Daily Mail’in haberine göre uzmanlar, 22 Temmuz ve 5 Ağustos tarihlerinde günlerin ortalama 1,38 ve 1,51 milisaniye daha kısa olacağını öngörüyor.
Bunun nedeni ise gezegenin dönüşünün beklenmedik hızlanma dönemine girmesi. Bilim insanlarına göre bu durum, güneş gününün uzunluğundan yaklaşık bir milisaniye daha kısalması olarak değerlendiriliyor.
Bilim insanlarına göre dünyanın kontrolsüz derecede hızlanması, büyük felaketlerin de habercisi olabilir. Eğer Dünya, şu anki saatte sadece 100 mil daha hızlı dönseydi, kasırga, sel ve diğer afetler daha sık yaşanırdı. Ve bu süre iki katına çıkarsa da yaşamın sonu bile gelebilir.
Gezegenin kendi etrafındaki bir dönüşünü tamamlaması ortalama 24 saat, yani 86.400 saniye sürüyor; buna da bir güneş günü deniyor. Dünya, küresel bir yapıya sahip olduğu için ekvatora yaklaştıkça çevresi genişleyerek yüzeydeki hızı da artıyor. Örneğin, ekvatorda duran bir kişi saatte yaklaşık 1.668 km hızla uzayda dönüyor. Londra’da ise bu hız 1.041 km’ye düşüyor.
Bu devasa hızlarla karşılaştırıldığında, Dünya’nın dönüş hızının sadece 1 mil/saat artması bile önemsiz görünebilir. Ancak bu küçük artış bile günlerin yaklaşık bir buçuk dakika kısalmasına yol açar. İnsan vücudu bu değişimi hemen fark etmeyebilir ama etkileri de kaçınılmaz olacaktır.
ESRI’de analist Witold Fraczek, bilim dergisi Popular Science’a yaptığı açıklamada, "Bu farkı hissetmemiz birkaç yıl sürebilir" diyor. Ancak uydular için bu durum bir kriz anlamına gelebiliyor. Dünya ile aynı hızda dönerek sabit bir noktada kalan “jeosenkron” uydular, hız artışıyla birlikte konumlarını kaybeder. Bu da navigasyon, iletişim ve hava durumu takibi gibi hizmetlerin aksamasına yol açar. Neyse ki bazı uydular yörüngelerini düzeltmek için yakıt taşır ve yenileriyle değiştirilebilir. Fraczek, "Bu durum bazı insanların yaşam konforunu bozabilir ama kimse için yıkıcı olmaz" diye ekliyor.

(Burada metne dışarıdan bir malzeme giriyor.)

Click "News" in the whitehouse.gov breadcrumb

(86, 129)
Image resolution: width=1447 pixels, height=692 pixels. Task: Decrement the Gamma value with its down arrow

Öte yandan NASA’dan Dr. Sten Odenwald’a göre hava olayları da buna bağlı olarak daha fazla yaşanabilir.
Sten, "Dönüş hızı arttıkça Coriolis etkisi güçlenir ve kasırgalar daha hızlı döner." diyor ve bu da daha sık ve yıkıcı fırtınalar anlamına geliyor.
GÜNLER 22 SAATE KADAR DÜŞEBİLİR
İşin ilginç tarafı 24 saat olan 1 gün bile Dünya’nın dönüş hızına bağlı olarak 2 saat kadar düşebilir. Eğer günün uzunluğu 22 saate düşerse de insanların biyolojik saati alt üst olur. Zira yapılan araştırmalar, bu tür ani değişimlerin kalp krizi, felç ve trafik kazalarında artışa yol açabileceğini ortaya koyuyor.
En önemlisi de deprem. Bu tür değişimler diğer afetlere ek olarak deprem riskini de paralel olarak artırıyor.
Sonuç olarak 22 Temmuz ve 5 Ağustos tarihlerinde Dünya’nın dönüş hızı artacağı için bazı tehlikeleri göz önünde bulundurmakta fayda var. Ancak söz konusu günler çok yıkıcı bir etkisi olmadan da geçebilir.